→ **What is needed**: Transcribe all the lines below exactly. Omit the pictures.

→ **Stored records**:
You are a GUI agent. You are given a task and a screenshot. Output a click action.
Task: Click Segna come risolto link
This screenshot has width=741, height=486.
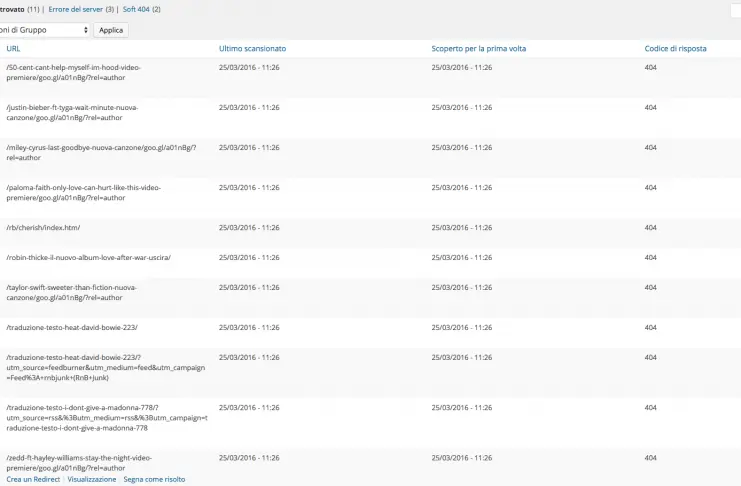click(x=154, y=479)
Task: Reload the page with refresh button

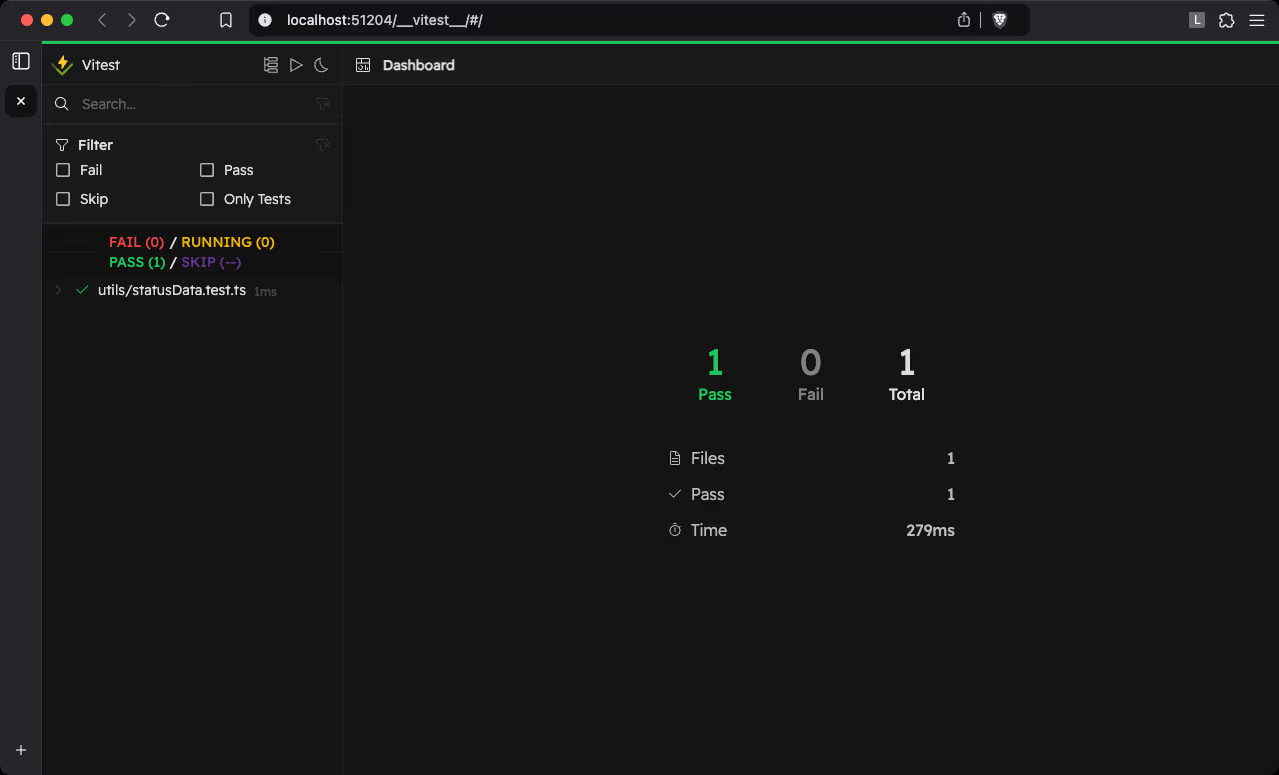Action: [162, 20]
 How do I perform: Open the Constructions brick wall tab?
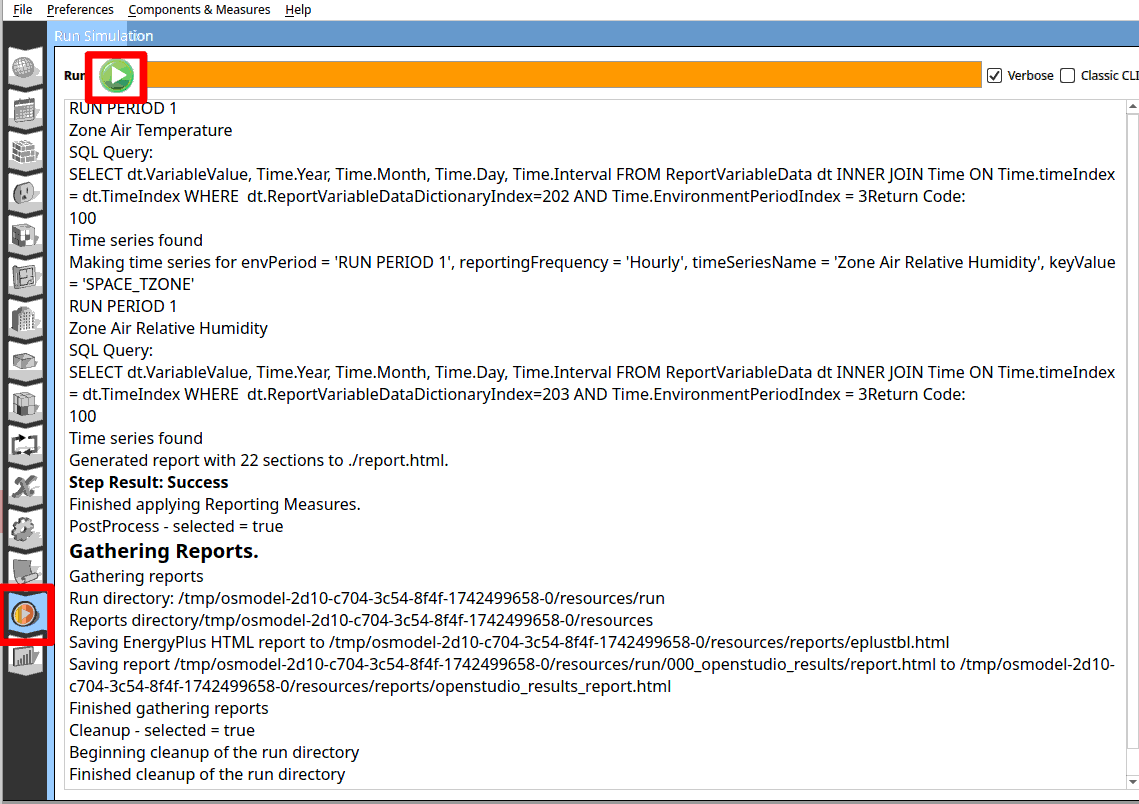tap(24, 152)
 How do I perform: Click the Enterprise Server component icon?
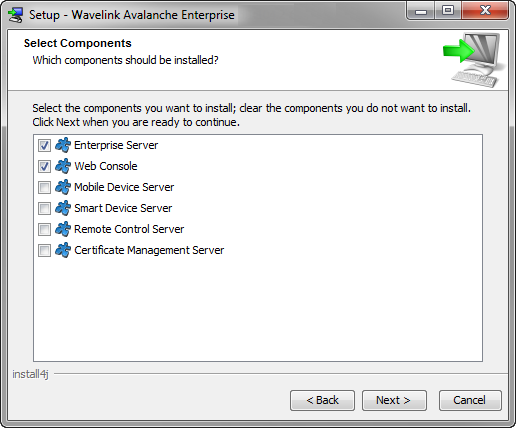pos(63,145)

→ **Completed task**:
You are a GUI agent. You are given a task and a screenshot. Output a click action.
Task: Click Segna come risolto link
This screenshot has width=741, height=486.
click(x=154, y=479)
Task: Reload the page with refresh button

Action: [162, 20]
 How do I perform: Open the Constructions brick wall tab?
tap(24, 152)
 How do I perform: Click the Enterprise Server component icon?
pos(63,145)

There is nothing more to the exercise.